» EXTRAIT DE LA PAGE:
═══

Ramadan : zoom sur le sohour, le repas pris avant l’aube
Il est 23 heures, Sahar Eldewieh et ses amies se retrouvent dans le hall d’un hôtel de Dubaï décoré avec des lanternes du Ramadan. Vêtues de leurs plus belles abayas et après un jour de jeûne et de prière, c’est l’occasion pour elles de se voir et de sortir dans l’ambiance du Ramadan.
La tente du Ramadan où les amies se retrouvent est devenue un élément récurrent de la culture du Golfe. Ces tentes existent également sous une forme ou une autre dans divers pays musulmans et du Moyen-Orient.
Les musulmans qui jeûnent lors du Ramadan commencent généralement leur journée avant le lever du soleil, mangeant et faisant les prières de l’aube qu’on appelle « fajr ». On appelle ce repas « sohour », dérivé du mot arabe « seher » qui signifie « dernier tiers de la nuit ». Les musulmans non arabes utilisent des variantes de ce mot.

═══

» EXTRAIT DES DONNÉES:

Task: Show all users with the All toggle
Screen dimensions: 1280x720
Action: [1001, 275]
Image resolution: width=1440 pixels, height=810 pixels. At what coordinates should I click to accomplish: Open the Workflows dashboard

═══

» OBJECTIF DE L'EXERCICE: Recopiez mot pour mot, dans l'extrait de la page sur le sohour, le passage qui s'ouvre sur les mots « Ramadan : zoom » et se termine par « et du Moyen-Orient. », ces deux bouts compris.

» RÉPONSE DE L'EXERCICE:
Ramadan : zoom sur le sohour, le repas pris avant l’aube
Il est 23 heures, Sahar Eldewieh et ses amies se retrouvent dans le hall d’un hôtel de Dubaï décoré avec des lanternes du Ramadan. Vêtues de leurs plus belles abayas et après un jour de jeûne et de prière, c’est l’occasion pour elles de se voir et de sortir dans l’ambiance du Ramadan.
La tente du Ramadan où les amies se retrouvent est devenue un élément récurrent de la culture du Golfe. Ces tentes existent également sous une forme ou une autre dans divers pays musulmans et du Moyen-Orient.